Sélection officielle en compétition du Festival de Cannes 2016

Sortie le mercredi 21 décembre 2016


 


Jim Jarmusch a lâché les vampires désabusés de son récent Only Lovers Left Alive (1) qui, de Detroit à Tanger, traversaient les continents et les époques. Cette fois-ci, le voyage de ses deux personnages est immobile, de Paterson à Paterson, New Jersey, en une assez courte unité de temps - une semaine. L’homme est conducteur de bus, un bus dont le terminus est un quartier nommé Paterson - et comme lui-même se nomme Paterson, on ne peut guère rêver mieux comme enfermement.


 

Il part littéralement chaque matin, comme chantait Léo Ferré, à l’autobus de l’aventure, tandis que Mrs.

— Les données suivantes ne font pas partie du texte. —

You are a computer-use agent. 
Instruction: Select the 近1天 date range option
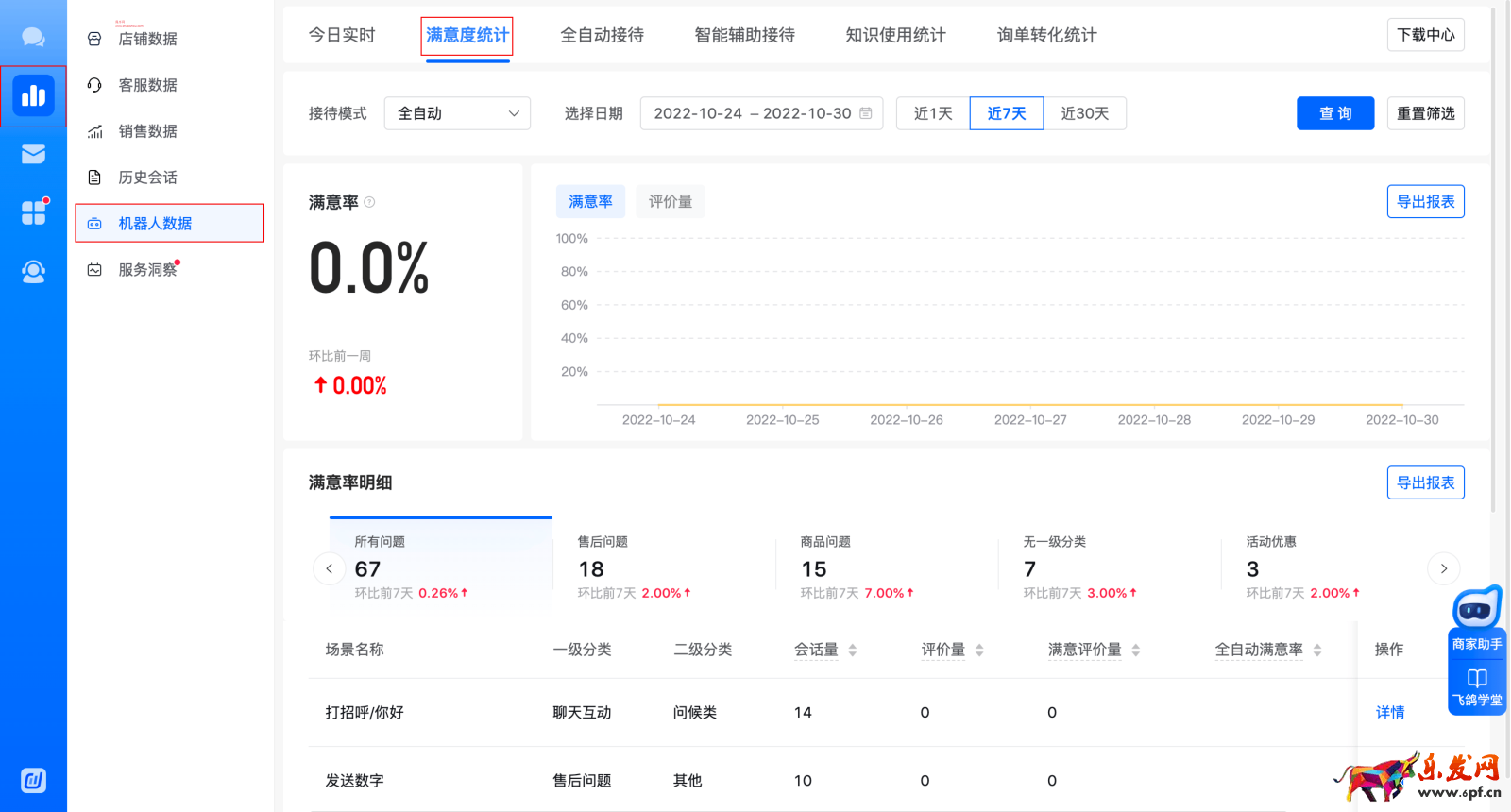tap(933, 113)
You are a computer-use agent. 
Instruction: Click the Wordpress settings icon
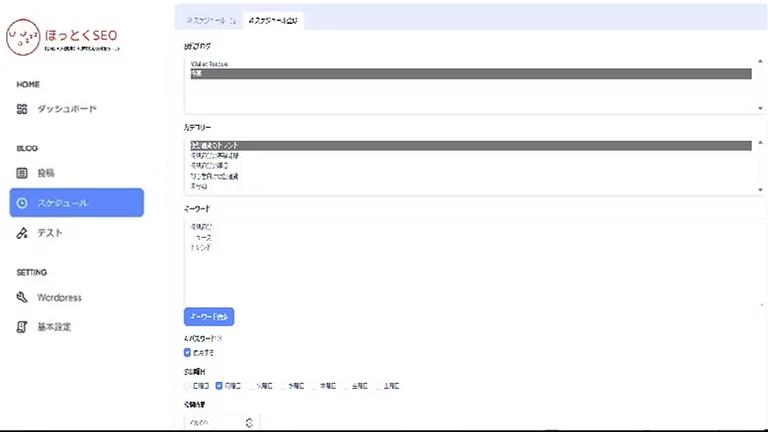pos(22,297)
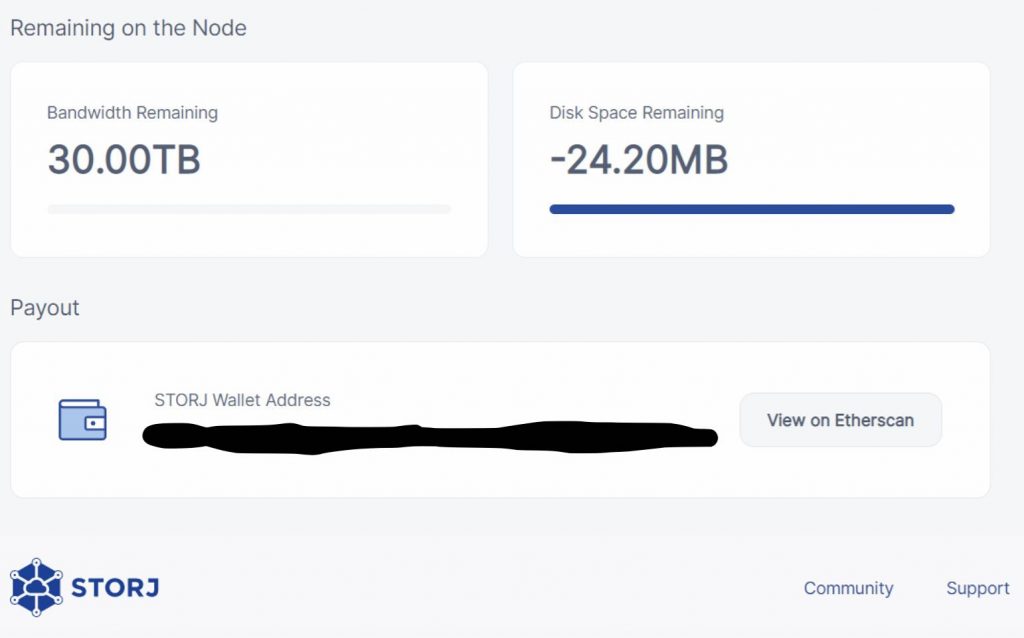The height and width of the screenshot is (638, 1024).
Task: Click the Remaining on the Node heading
Action: [x=128, y=28]
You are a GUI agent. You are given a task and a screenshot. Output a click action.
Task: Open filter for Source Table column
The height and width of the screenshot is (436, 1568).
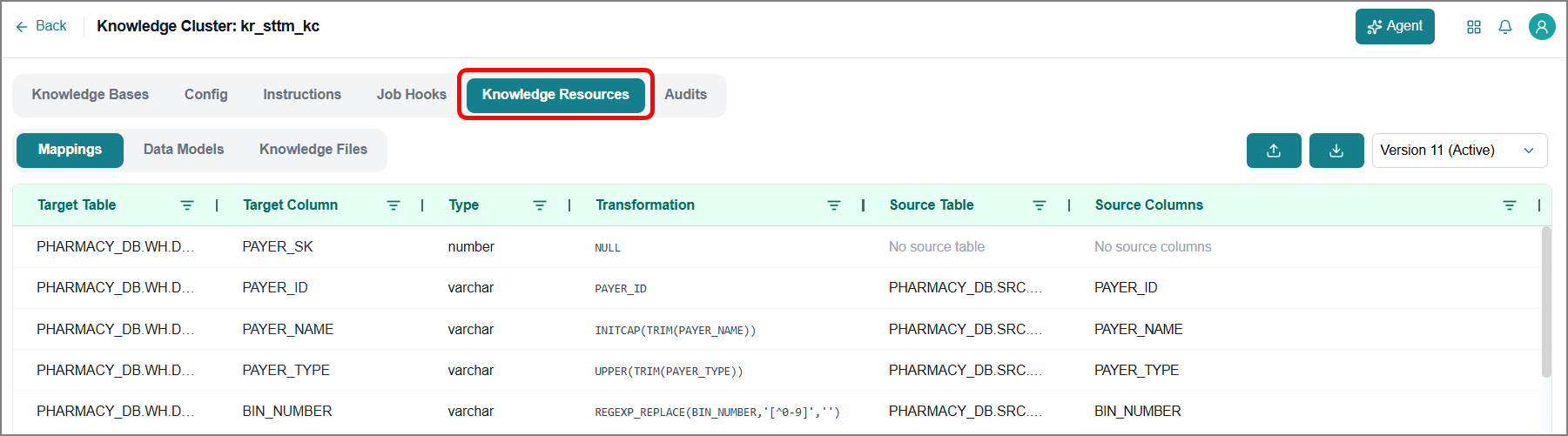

Paterson reste à la maison, décorant de motifs noirs et blancs la maison, les meubles, les vêtements, la nourriture même. Lui, l’œil et l’oreille à l’affût, transcrit les épiphanies qu’il perçoit - des jumeaux incongrus, une conversation anodine entre passagers - en courts poèmes, notés dans un cahier qui ne quitte pas son tableau de bord, et qui s’inscrivent sur l’écran au fil de leur écriture. Des poèmes à la banalité revendiquée, dans la lignée du grand Williams Carlos Williams, né et mort à Rutherford, banlieue de Paterson…
Nous avions souvent rapproché la manière de Jim Jarmusch de celles de Raymond Carver ou de Steven Millhauser, ces minimalistes inspirés, sans songer à W.C.W., influence pourtant évidente. Merci à l’auteur de nous offrir ses clés.


 

Rien n’arrive : les époux s’adorent sans limites, les événements majeurs consistent en un concours de cupcakes (que Laura remporte avec ses gâteaux noirs et blancs), au déglinguage quotidien de la boîte à lettres par Marvin, leur bouledogue (Palme Dog méritée pour ce chien génial) et à une ultime rencontre avec un amateur japonais du poète, qui atteint un sommet dans le non-dit grouillant d’infra-mondes qui est la spécialité de Jim Jarmusch.


 

Rien n’arrive et tout est admirable, de la tendresse qui suinte de chaque phrase échangée au drame du cahier de poèmes détruit avant d’avoir été sauvegardé. Le cinéaste n’a jamais œuvré dans le "grand film" normé compétition mais le degré d’émotion pure qu’il nous fait partager vaut toutes les médailles. Remercions-le d’avoir choisi pour héroïne Golshifteh Farahani, la plus belle actrice en circulation.

Lucien Logette
Jeune Cinéma n° 374, été 2016

1. Only Lovers Left Alive, Jeune Cinéma n°358, mars 2014.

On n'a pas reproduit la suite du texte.